ただ1つだけ誰も並んでいない所があり、そこにエヴァンが向かっていく。並ばなくていいのかな。
「エヴァンさんからお聞きしました。従魔登録ですね。どのような従魔でしょうか?」
「あ、えっと…空の色をした馬です」
依頼が終わったことを伝えたついでにエヴァンが言ったのかな。すんなりと進んだ。
「空色の馬……。見てもよろしいですか? 初めて聞く種類で、想像が出来ず」
「あ、はい」
受付さんと一緒に外に出ると、ずっと入口付近で待っていた。賢いお馬さんだ。
「どこにいるのでしょうか?」
「私の目の前に……」
こんな綺麗でかっこいいお馬さんが目の前にいるのに受付さんには見えていない。え、なんで。

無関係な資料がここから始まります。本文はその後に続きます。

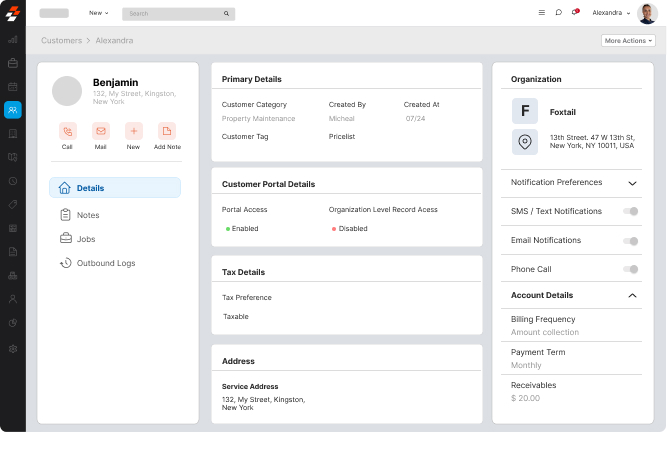The image size is (667, 450).
Task: Click the Customers breadcrumb link
Action: pos(61,41)
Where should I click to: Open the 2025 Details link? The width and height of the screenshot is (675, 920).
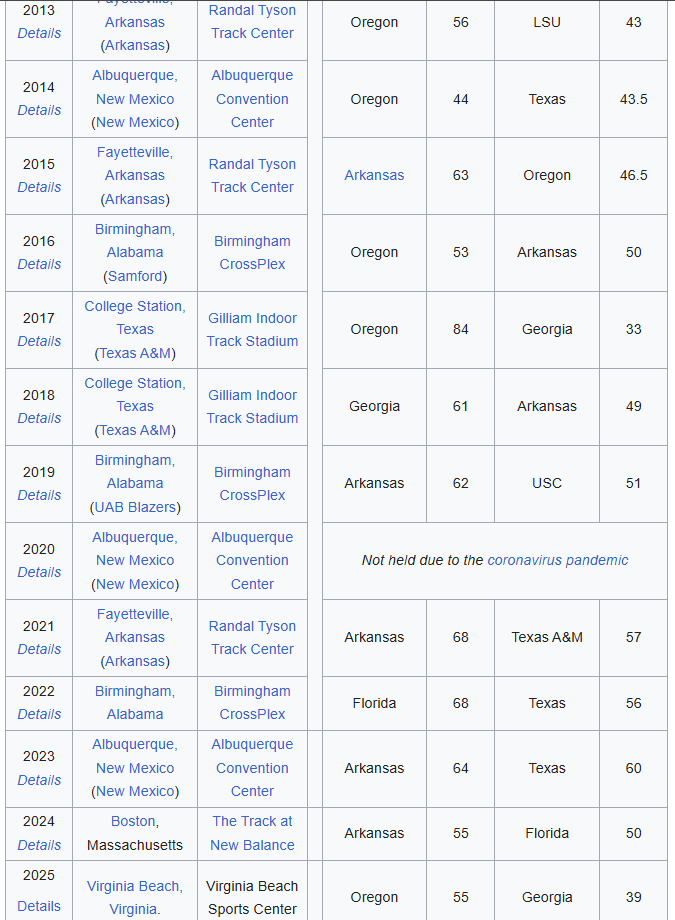(39, 907)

お馬さんが黒で、なおかつ外が夜なら見えないなんてこともあるだろうけど、今はお昼くらいだし、こんだけ派手な色が見えないなんておかしいよ。
「え、ここにいます……!」
このままじゃ私が変なこと言っている人になってしまう。それだけは嫌だ。
「い、いつの間に!」
何故、そんなに驚いているんだろう。ずっと同じ場所にいたんだけど。エヴァンも不思議そうに受付さんを見ている。
「この子の登録、しても大丈夫ですか?」
「……少々お待ちください。少し確認してきます」
困ったかのように眉を下げながらしばらく考えた後、倒れそうな勢いでギルドの中に入って行く受付さん。いったいどうしたんだろうか。
戻ってくるまで大人しく待っていようかな。それにしてもさっきから視線を感じる。気のせいだよね、たぶん。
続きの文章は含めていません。